Create a TLS configuration object to be used for secure connections. Specify ‘client’ to create a client configuration or ‘server’ to create a server configuration.
Usage
tls_config(client = NULL, server = NULL, pass = NULL, auth = is.null(server))
Arguments
- client
either the character path to a file containing X.509 certificate(s) in PEM format, comprising the certificate authority certificate chain (and revocation list if present), used to validate certificates presented by peers,
or a length 2 character vector comprising [i] the certificate authority certificate chain and [ii] the certificate revocation list, or empty string''
if not applicable.- server
either the character path to a file containing the PEM-encoded TLS certificate and associated private key (may contain additional certificates leading to a validation chain, with the leaf certificate first),
or a length 2 character vector comprising [i] the TLS certificate (optionally certificate chain) and [ii] the associated private key.- pass
(optional) required only if the secret key supplied to 'server' is encrypted with a password. For security, consider providing through a function that returns this value, rather than directly.
- auth
logical value whether to require authentication - by default TRUE for client and FALSE for server configurations. If TRUE, the session is only allowed to proceed if the peer has presented a certificate and it has been validated. If FALSE, authentication is optional, whereby a certificate is validated if presented by the peer, but the session allowed to proceed otherwise. If neither 'client' nor 'server' are supplied, then no authentication is performed and this argument has no effect.
Details
Specify one of ‘client’ or ‘server’ only, or neither (in which case an empty client configuration is created), as a configuration can only be of one type.
For creating client configurations for public internet usage, root CA
ceritficates may usually be found at /etc/ssl/certs/ca-certificates.crt
on Linux systems.
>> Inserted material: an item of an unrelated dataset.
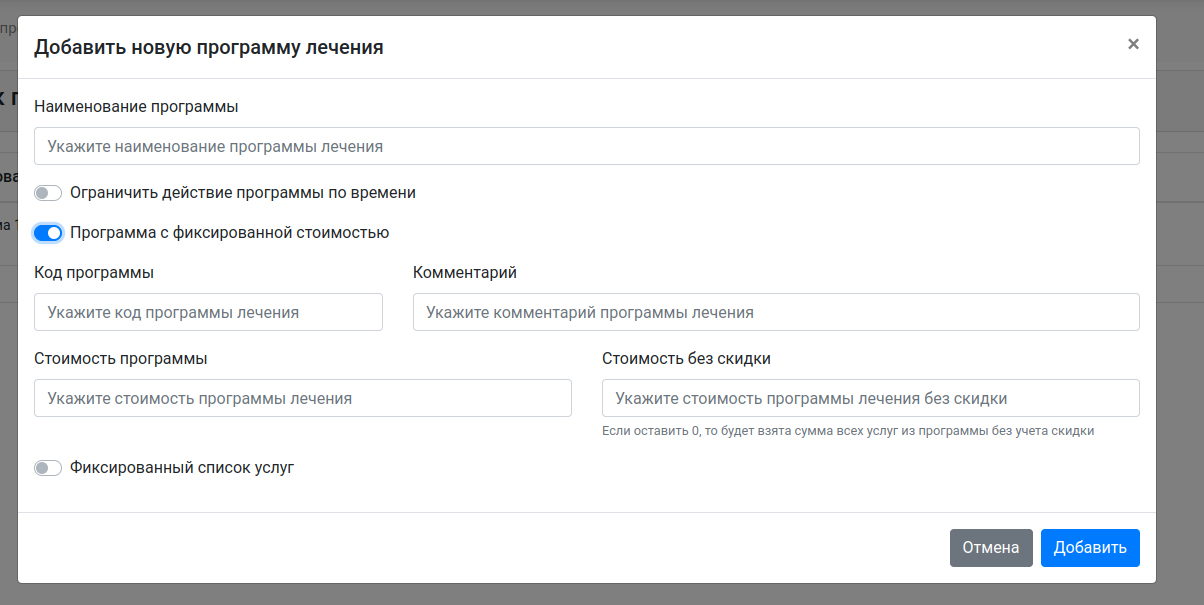Click the program comment input field
1204x605 pixels.
pos(775,312)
Otherwise, root CA certificates in PEM format are available
at the Common CA Database site run by Mozilla:
https://www.ccadb.org/resources (select the Server Authentication
SSL/TLS certificates text file).
This link is not endorsed; use at your own risk.
Examples
tls <- tls_config()
tls
#> < TLS client config | auth mode: none >
ncurl("https://postman-echo.com/get", timeout = 1000L, tls = tls)
#> $status
#> [1] 200
#>
#> $headers
#> NULL
#>
#> $data
#> [1] "{\n \"args\": {},\n \"headers\": {\n \"host\": \"postman-echo.com\",\n \"x-forwarded-proto\": \"http\",\n \"x-request-start\": \"t1733213728.621\",\n \"connection\": \"close\",\n \"x-forwarded-port\": \"443\",\n \"x-amzn-trace-id\": \"Root=1-674ebe20-6e0dbea968c1fb3e2a2ab215\"\n },\n \"url\": \"http://postman-echo.com/get\"\n}"
#>